# start of Given records

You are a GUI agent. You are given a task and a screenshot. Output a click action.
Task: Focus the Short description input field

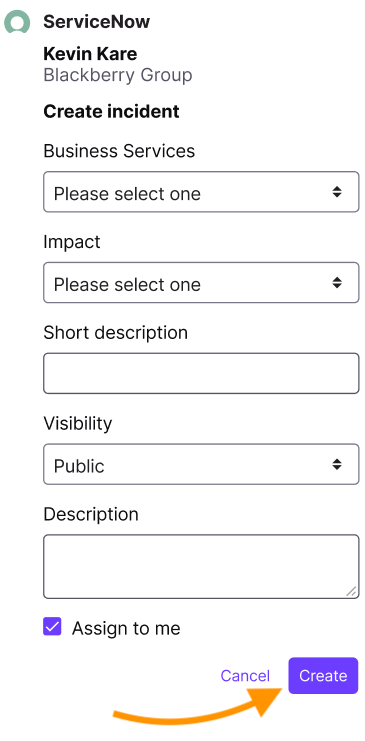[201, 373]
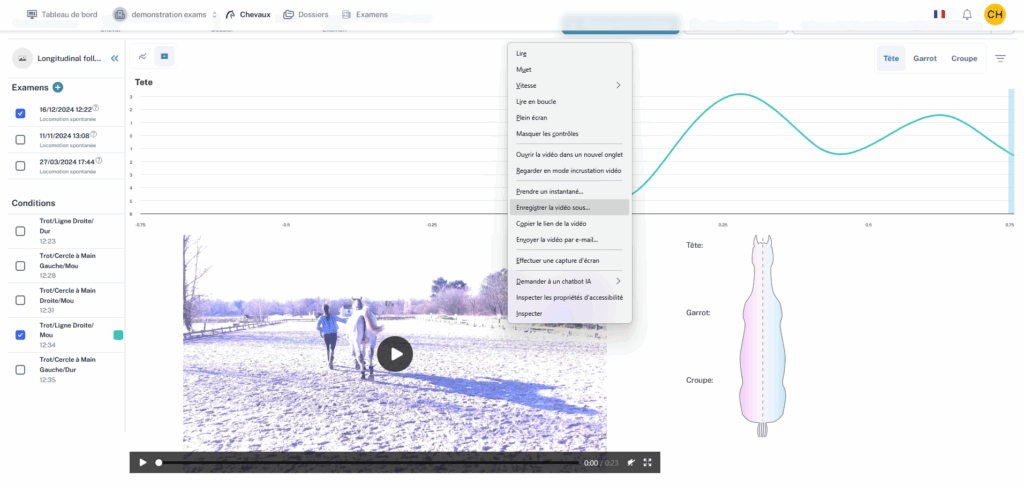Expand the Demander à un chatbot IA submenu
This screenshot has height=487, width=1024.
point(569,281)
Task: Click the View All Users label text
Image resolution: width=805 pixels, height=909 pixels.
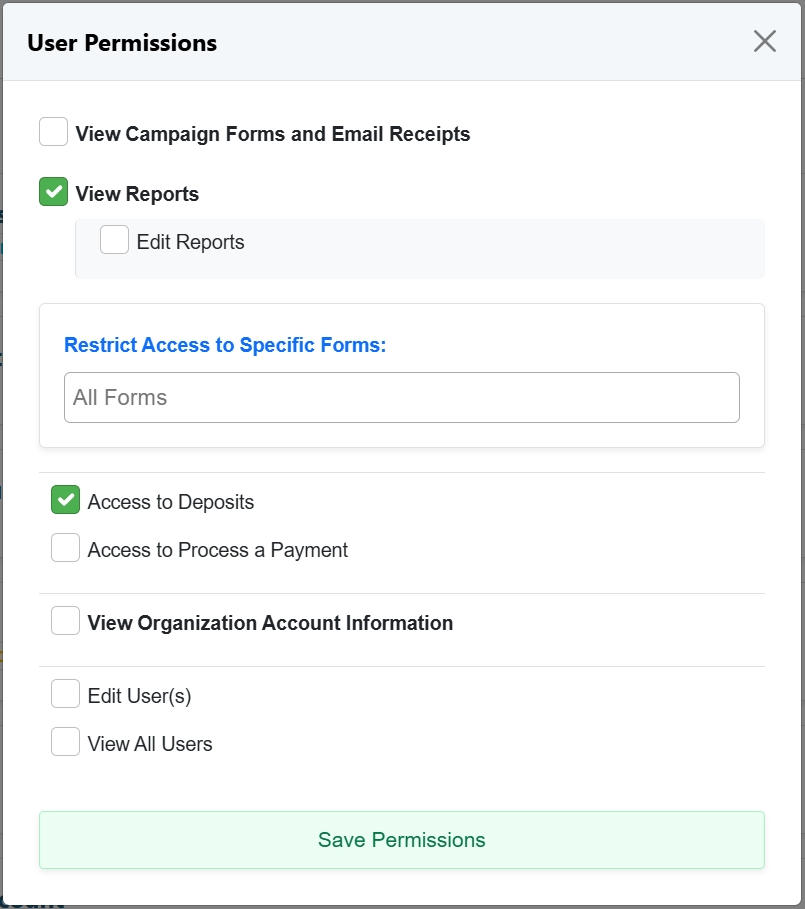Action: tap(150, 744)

# end of Given records
# start of Given records

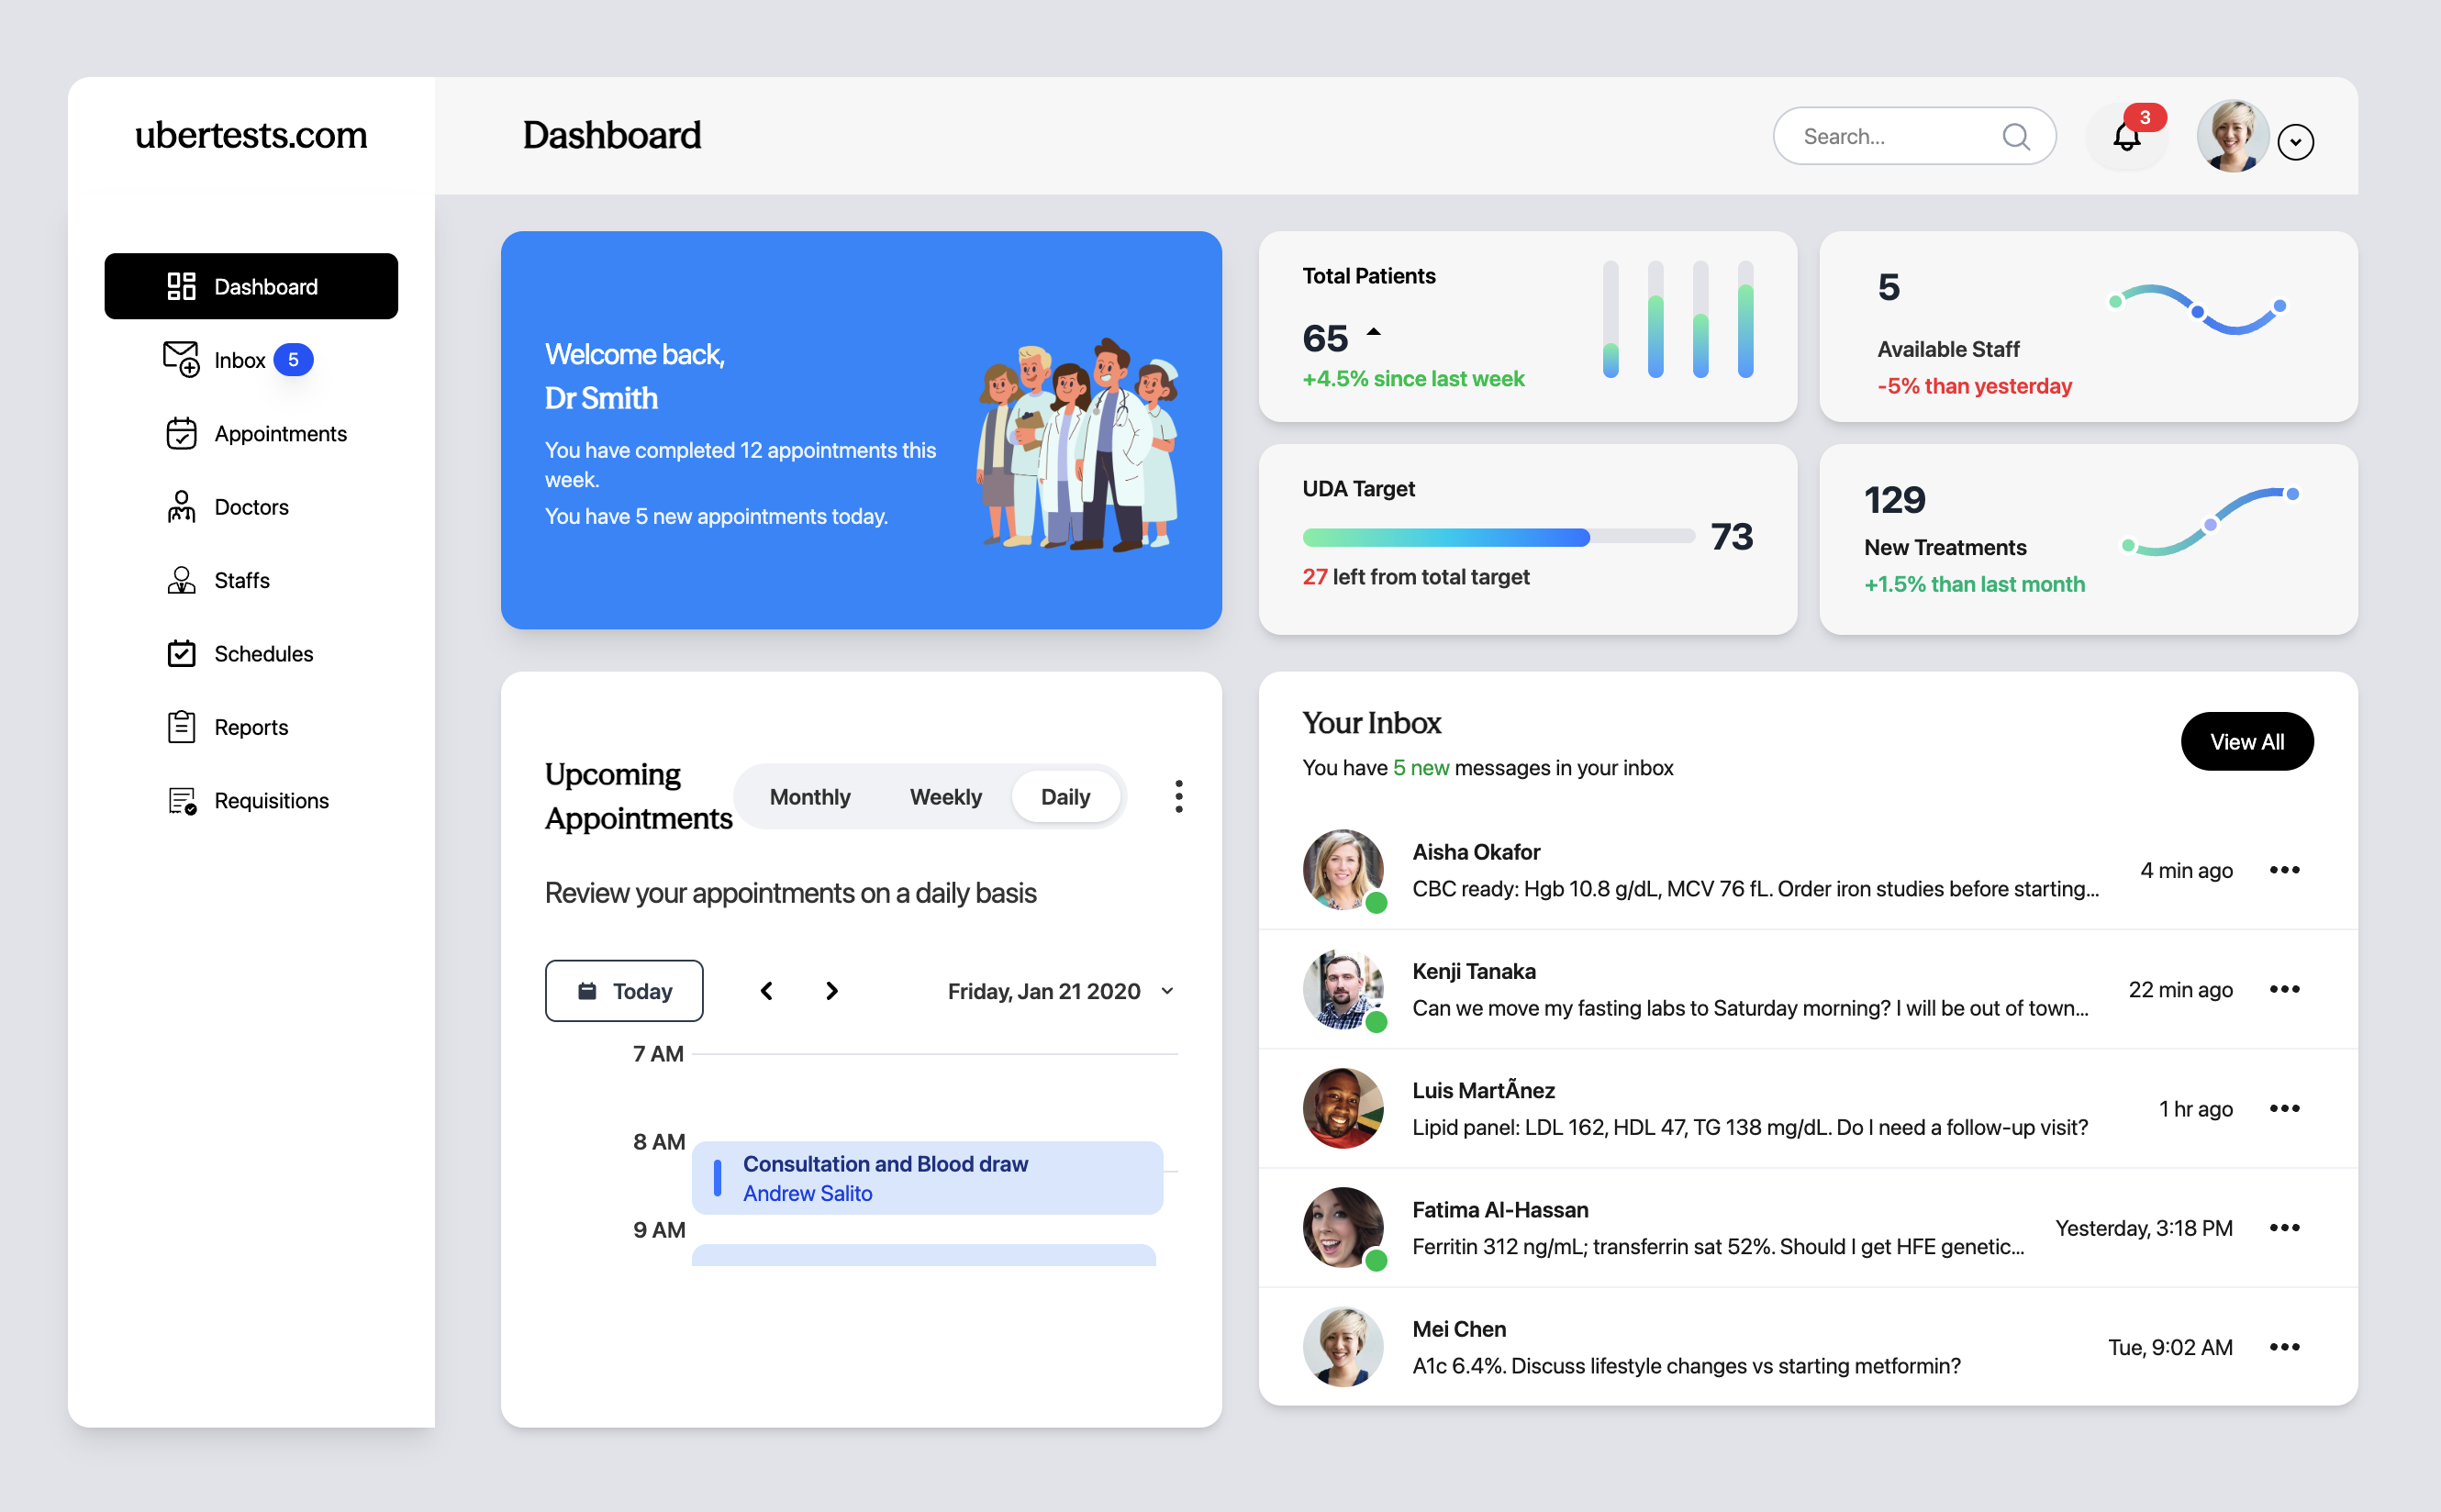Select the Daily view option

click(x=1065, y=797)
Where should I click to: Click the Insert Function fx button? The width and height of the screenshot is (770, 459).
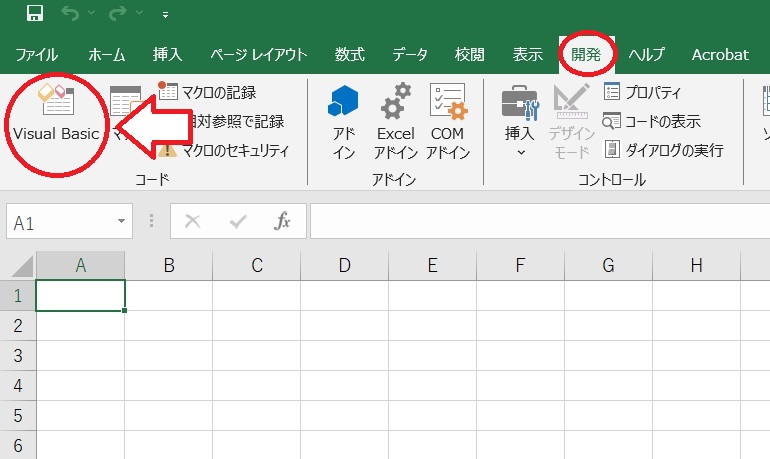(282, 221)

# end of Given records

■ To do:
Can you write out again everything from the row containing "You are a GUI" down to the row containing "Action: tap(150, 744)", both of those rows included, leaving the pictures out?

■ Output for this exercise:
You are a GUI agent. You are given a task and a screenshot. Output a click action.
Task: Focus the Short description input field

[201, 373]
Expand the Demander à un chatbot IA submenu
This screenshot has height=487, width=1024.
point(569,281)
Task: Click the View All Users label text
Image resolution: width=805 pixels, height=909 pixels.
Action: tap(150, 744)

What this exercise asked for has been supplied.